EXERCISE PROMPT =>
Rewrite all of the items below, replacing "Where should I click to" with "What should I click to" and leaving everything else unchanged.

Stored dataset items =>

:::::

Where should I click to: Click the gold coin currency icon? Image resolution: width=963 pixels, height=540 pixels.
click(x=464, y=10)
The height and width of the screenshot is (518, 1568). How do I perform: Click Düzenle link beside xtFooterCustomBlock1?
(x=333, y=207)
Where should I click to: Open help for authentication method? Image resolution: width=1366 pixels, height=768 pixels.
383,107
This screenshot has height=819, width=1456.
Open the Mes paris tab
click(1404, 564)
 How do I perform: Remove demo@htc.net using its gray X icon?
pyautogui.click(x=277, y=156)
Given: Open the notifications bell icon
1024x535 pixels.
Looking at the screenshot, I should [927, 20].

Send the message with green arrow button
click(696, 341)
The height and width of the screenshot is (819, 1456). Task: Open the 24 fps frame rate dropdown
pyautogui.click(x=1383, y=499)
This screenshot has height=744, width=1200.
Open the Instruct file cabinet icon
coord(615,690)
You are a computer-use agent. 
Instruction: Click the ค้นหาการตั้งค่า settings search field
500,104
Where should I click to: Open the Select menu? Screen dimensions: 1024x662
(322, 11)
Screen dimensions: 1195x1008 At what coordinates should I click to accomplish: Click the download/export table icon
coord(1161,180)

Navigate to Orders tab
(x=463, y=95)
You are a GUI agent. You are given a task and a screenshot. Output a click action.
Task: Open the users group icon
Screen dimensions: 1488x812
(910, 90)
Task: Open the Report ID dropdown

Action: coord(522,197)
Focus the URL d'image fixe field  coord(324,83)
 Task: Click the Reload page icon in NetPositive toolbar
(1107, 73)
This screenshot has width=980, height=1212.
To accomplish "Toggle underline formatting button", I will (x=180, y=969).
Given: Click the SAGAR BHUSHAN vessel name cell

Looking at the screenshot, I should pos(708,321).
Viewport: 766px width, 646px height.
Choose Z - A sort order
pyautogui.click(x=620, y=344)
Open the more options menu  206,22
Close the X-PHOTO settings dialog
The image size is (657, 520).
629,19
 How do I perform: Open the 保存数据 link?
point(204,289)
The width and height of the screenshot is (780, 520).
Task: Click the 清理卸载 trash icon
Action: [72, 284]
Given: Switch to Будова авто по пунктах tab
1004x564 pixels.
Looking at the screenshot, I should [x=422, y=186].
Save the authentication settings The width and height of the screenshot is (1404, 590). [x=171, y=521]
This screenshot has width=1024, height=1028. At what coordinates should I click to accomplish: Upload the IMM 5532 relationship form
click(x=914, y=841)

:::::

SOLUTION TO THIS TASK =>
What should I click to: Click the gold coin currency icon? Image resolution: width=963 pixels, height=540 pixels.
click(x=464, y=10)
The height and width of the screenshot is (518, 1568). How do I perform: Click Düzenle link beside xtFooterCustomBlock1?
(x=333, y=207)
What should I click to: Open help for authentication method? Image resolution: width=1366 pixels, height=768 pixels.
383,107
This screenshot has height=819, width=1456.
Open the Mes paris tab
click(1404, 564)
 How do I perform: Remove demo@htc.net using its gray X icon?
pyautogui.click(x=277, y=156)
Given: Open the notifications bell icon
1024x535 pixels.
Looking at the screenshot, I should [927, 20].

Send the message with green arrow button
click(696, 341)
The height and width of the screenshot is (819, 1456). Task: Open the 24 fps frame rate dropdown
pyautogui.click(x=1383, y=499)
This screenshot has height=744, width=1200.
Open the Instruct file cabinet icon
coord(615,690)
You are a computer-use agent. 
Instruction: Click the ค้นหาการตั้งค่า settings search field
500,104
What should I click to: Open the Select menu? Screen dimensions: 1024x662
(322, 11)
Screen dimensions: 1195x1008 At what coordinates should I click to accomplish: Click the download/export table icon
coord(1161,180)

Navigate to Orders tab
(x=463, y=95)
You are a GUI agent. You are given a task and a screenshot. Output a click action.
Task: Open the users group icon
Screen dimensions: 1488x812
(910, 90)
Task: Open the Report ID dropdown

Action: coord(522,197)
Focus the URL d'image fixe field  coord(324,83)
 Task: Click the Reload page icon in NetPositive toolbar
(1107, 73)
This screenshot has width=980, height=1212.
To accomplish "Toggle underline formatting button", I will (x=180, y=969).
Given: Click the SAGAR BHUSHAN vessel name cell

Looking at the screenshot, I should pos(708,321).
Viewport: 766px width, 646px height.
Choose Z - A sort order
pyautogui.click(x=620, y=344)
Open the more options menu  206,22
Close the X-PHOTO settings dialog
The image size is (657, 520).
629,19
 How do I perform: Open the 保存数据 link?
point(204,289)
The width and height of the screenshot is (780, 520).
Task: Click the 清理卸载 trash icon
Action: [72, 284]
Given: Switch to Будова авто по пунктах tab
1004x564 pixels.
Looking at the screenshot, I should [x=422, y=186].
Save the authentication settings The width and height of the screenshot is (1404, 590). [x=171, y=521]
This screenshot has width=1024, height=1028. At what coordinates should I click to accomplish: Upload the IMM 5532 relationship form
click(x=914, y=841)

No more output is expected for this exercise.